═══ RECORDS TO USE
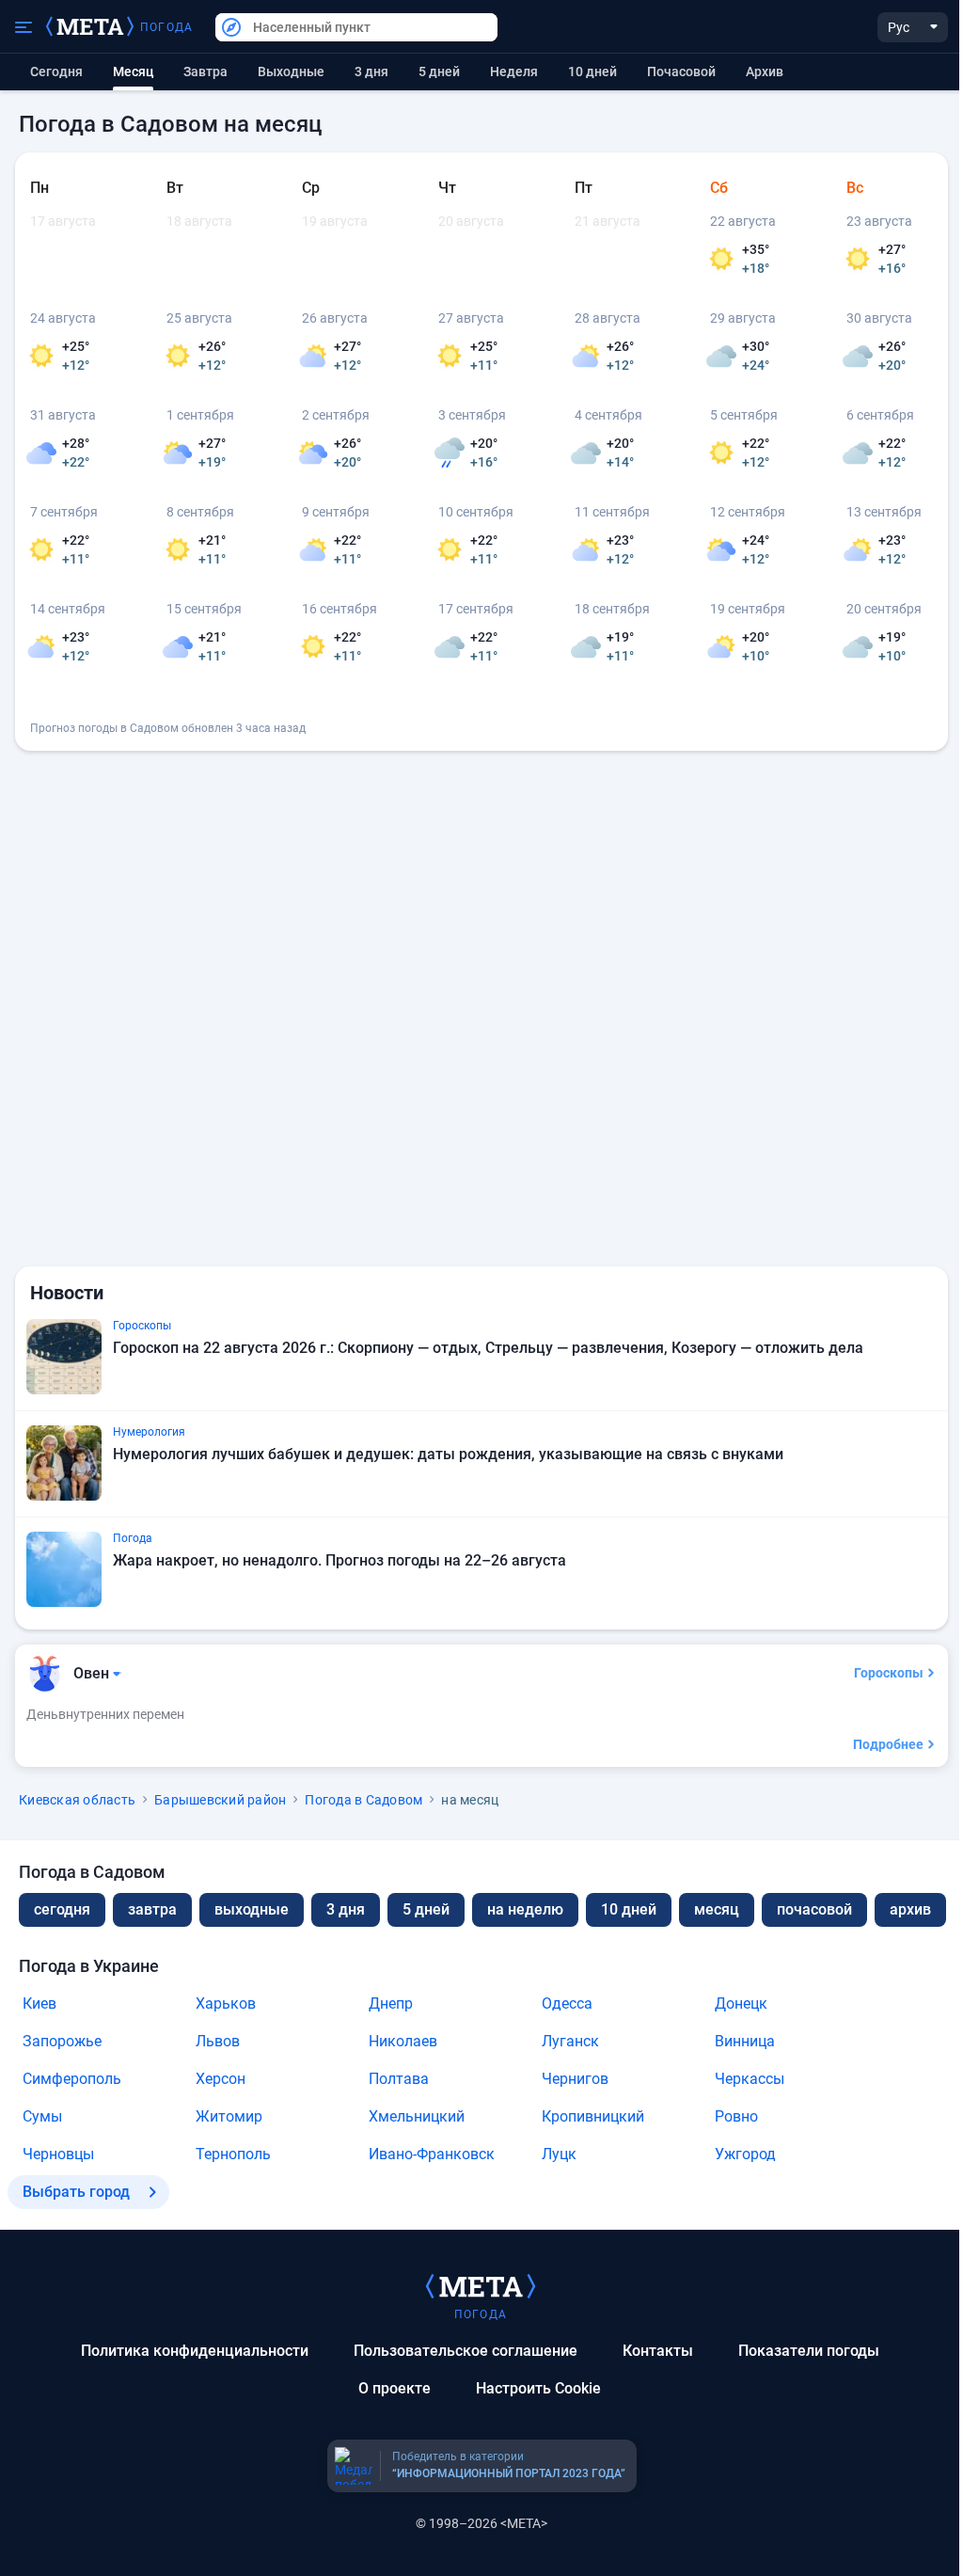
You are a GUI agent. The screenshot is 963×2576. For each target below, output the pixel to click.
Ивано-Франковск (432, 2154)
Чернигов (575, 2079)
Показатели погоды (808, 2351)
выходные (291, 71)
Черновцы (58, 2154)
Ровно (736, 2116)
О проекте (394, 2388)
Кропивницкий (593, 2116)
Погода (166, 27)
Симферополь (72, 2079)
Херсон (220, 2079)
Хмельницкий (417, 2116)
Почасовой (681, 71)
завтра (152, 1909)
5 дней (439, 71)
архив (764, 71)
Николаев (403, 2041)
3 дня (371, 71)
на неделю (525, 1909)
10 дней (592, 71)
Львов (218, 2041)
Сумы (42, 2116)
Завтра (205, 71)
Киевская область (77, 1799)
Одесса (567, 2003)
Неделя (514, 71)
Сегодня (56, 71)
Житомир (229, 2116)
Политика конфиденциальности (194, 2351)
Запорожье (62, 2041)
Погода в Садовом (363, 1799)
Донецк (741, 2003)
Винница (745, 2041)
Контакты (658, 2351)
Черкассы (749, 2079)
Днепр (391, 2003)
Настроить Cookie (538, 2388)
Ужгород (745, 2154)
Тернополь (233, 2154)
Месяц (716, 1909)
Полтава (399, 2079)
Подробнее (888, 1744)
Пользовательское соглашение (465, 2351)
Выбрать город (76, 2192)
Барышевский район (220, 1799)
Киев (39, 2003)
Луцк (559, 2154)
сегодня (62, 1909)
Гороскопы (889, 1672)
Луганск (570, 2041)
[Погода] (480, 2285)
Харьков (226, 2003)
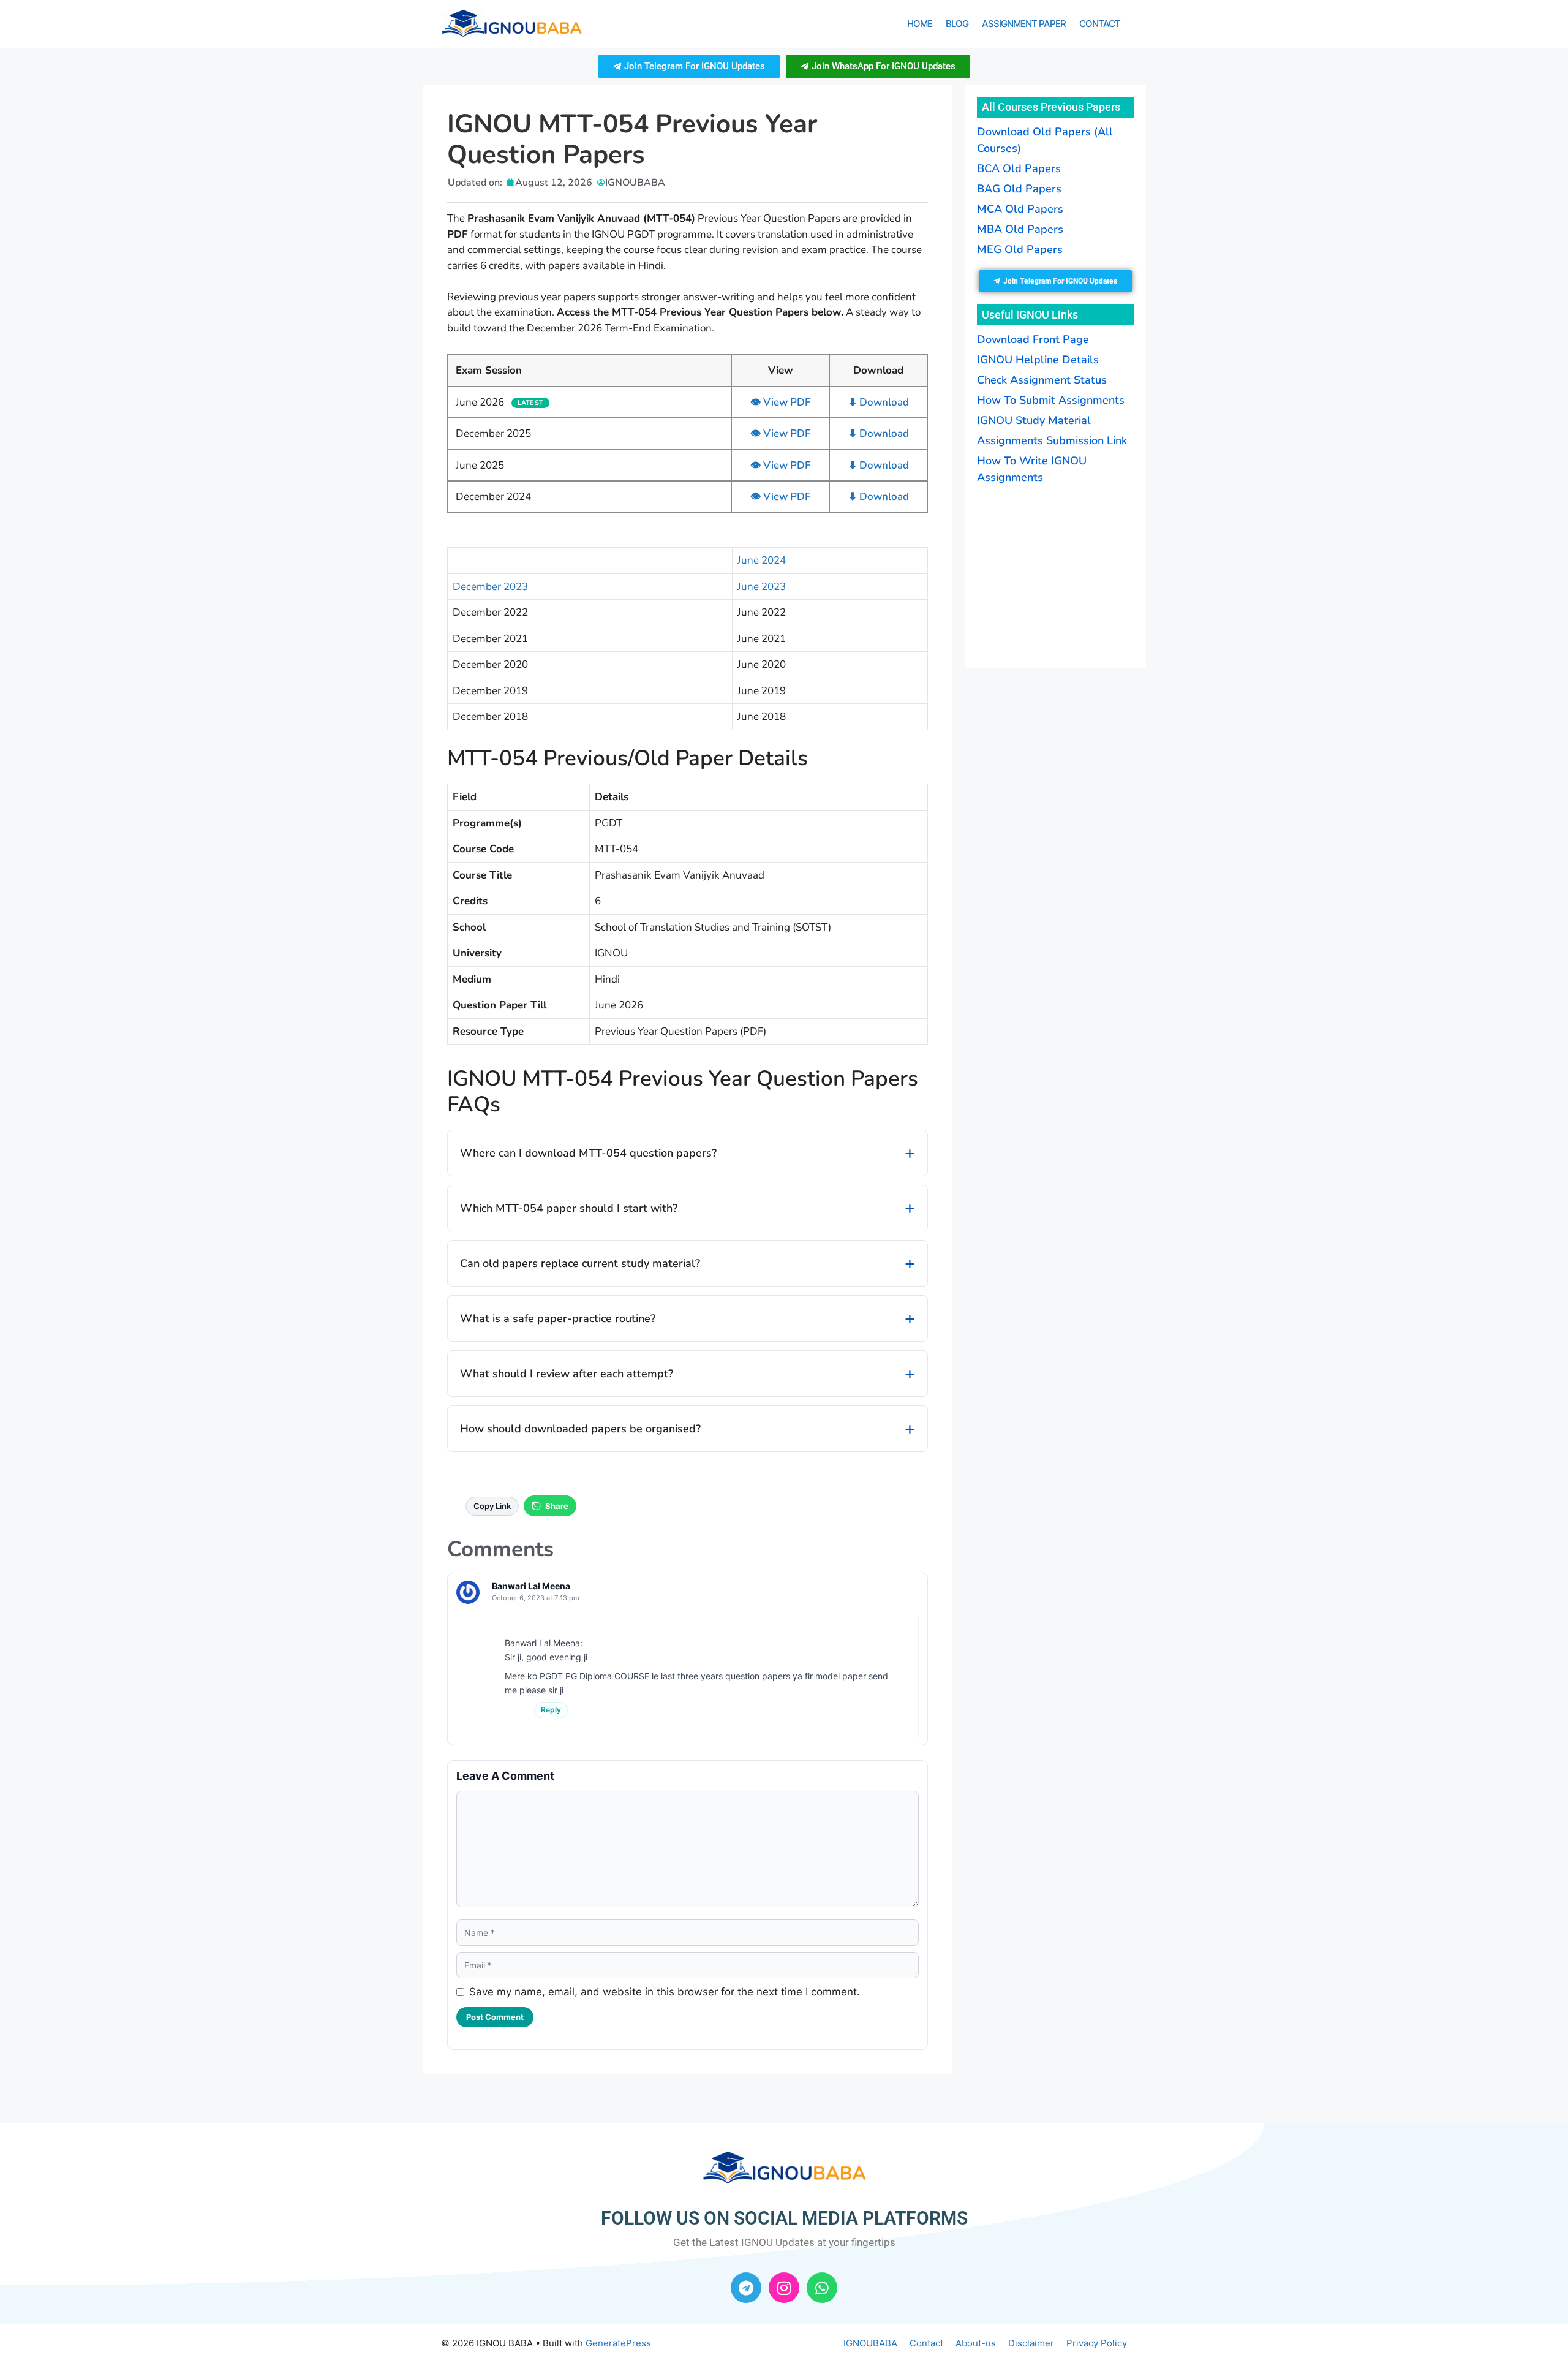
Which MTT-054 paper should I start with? (568, 1208)
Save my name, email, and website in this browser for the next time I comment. (664, 1992)
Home (919, 23)
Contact (1099, 23)
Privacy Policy (1096, 2343)
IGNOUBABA (870, 2343)
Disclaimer (1031, 2343)
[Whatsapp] (822, 2287)
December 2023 (490, 587)
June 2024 (761, 560)
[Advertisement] (1053, 574)
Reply (551, 1709)
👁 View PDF (780, 402)
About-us (976, 2343)
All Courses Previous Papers (1051, 106)
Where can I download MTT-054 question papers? (588, 1153)
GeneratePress (618, 2343)
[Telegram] (746, 2287)
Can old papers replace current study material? (580, 1263)
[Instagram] (784, 2287)
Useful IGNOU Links (1030, 314)
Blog (957, 23)
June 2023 (761, 587)
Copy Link (492, 1506)
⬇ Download (878, 402)
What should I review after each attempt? (566, 1373)
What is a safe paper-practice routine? (557, 1318)
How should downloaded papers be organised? (580, 1428)
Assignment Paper (1024, 23)
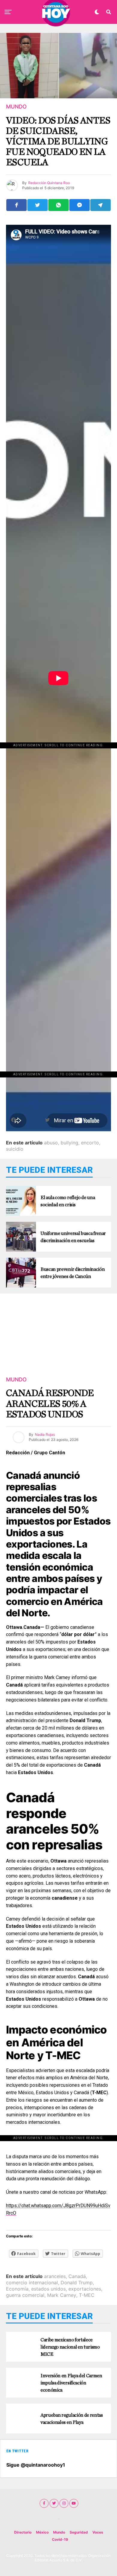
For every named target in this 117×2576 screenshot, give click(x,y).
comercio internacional (32, 2282)
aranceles (55, 2276)
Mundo (59, 2532)
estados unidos (48, 2288)
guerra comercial (25, 2295)
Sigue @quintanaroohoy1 (35, 2465)
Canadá (77, 2276)
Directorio (23, 2532)
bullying (69, 1142)
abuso (51, 1142)
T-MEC (86, 2295)
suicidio (14, 1148)
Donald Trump (77, 2282)
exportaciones (84, 2288)
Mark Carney (61, 2295)
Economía (17, 2288)
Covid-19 (60, 2539)
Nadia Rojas (45, 1434)
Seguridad (79, 2532)
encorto (90, 1142)
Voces (97, 2532)
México (42, 2532)
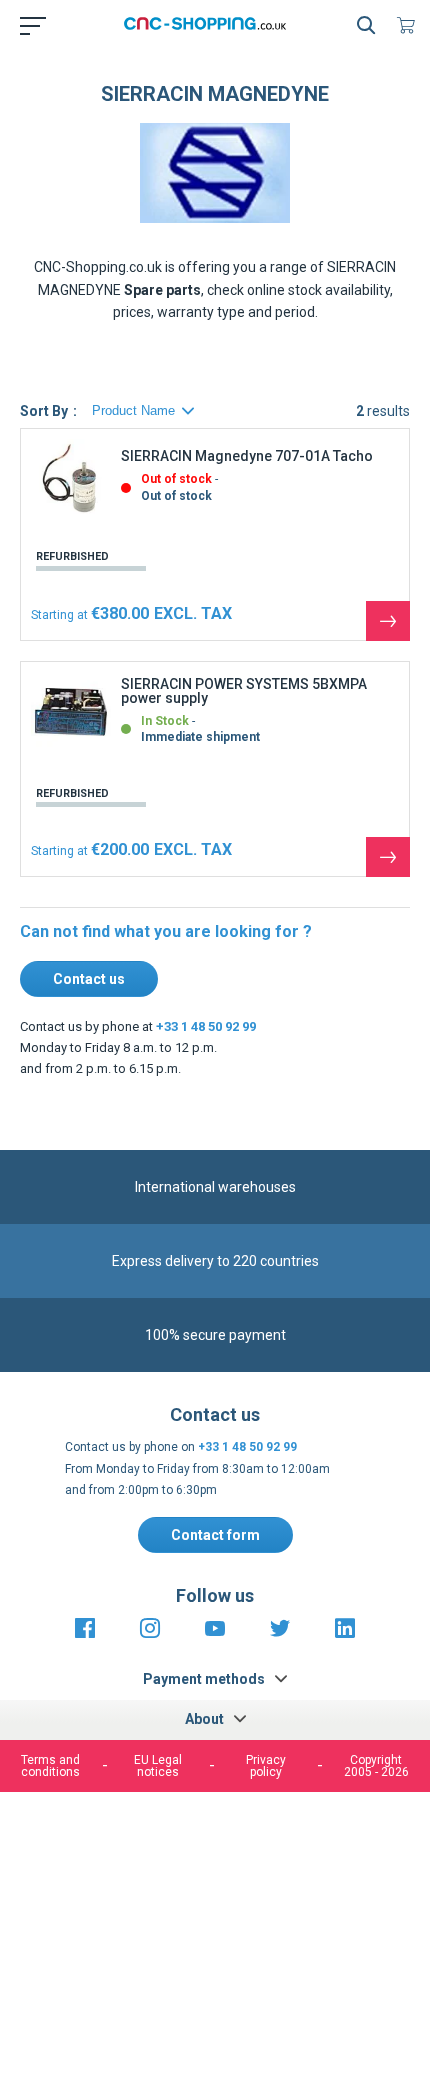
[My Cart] (410, 25)
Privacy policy (266, 1766)
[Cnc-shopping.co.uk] (211, 25)
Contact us (89, 979)
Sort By (44, 411)
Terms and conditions (50, 1766)
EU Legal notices (158, 1766)
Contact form (215, 1535)
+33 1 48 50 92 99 (206, 1026)
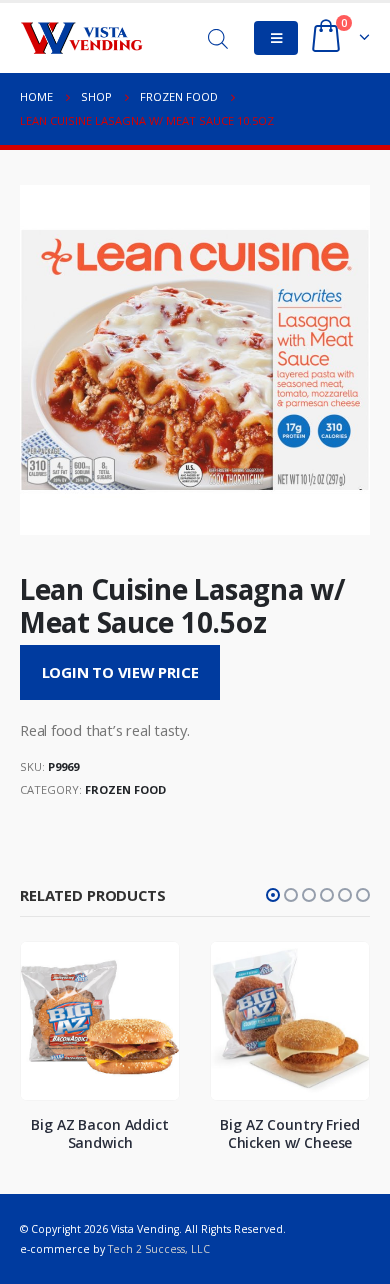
══════
#### WORK TO COMPLETE:
Your answer should consist only of the lines above between the line holding "3 дня (371, 71)" and the line holding "Донецк (741, 2003)", inclusive, each transcribed exactly.

#### FINISHED TASK:
3 дня (371, 71)
на неделю (525, 1909)
10 дней (592, 71)
Львов (218, 2041)
Сумы (42, 2116)
Завтра (205, 71)
Киевская область (77, 1799)
Одесса (567, 2003)
Неделя (514, 71)
Сегодня (56, 71)
Житомир (229, 2116)
Политика конфиденциальности (194, 2351)
Запорожье (62, 2041)
Погода в Садовом (363, 1799)
Донецк (741, 2003)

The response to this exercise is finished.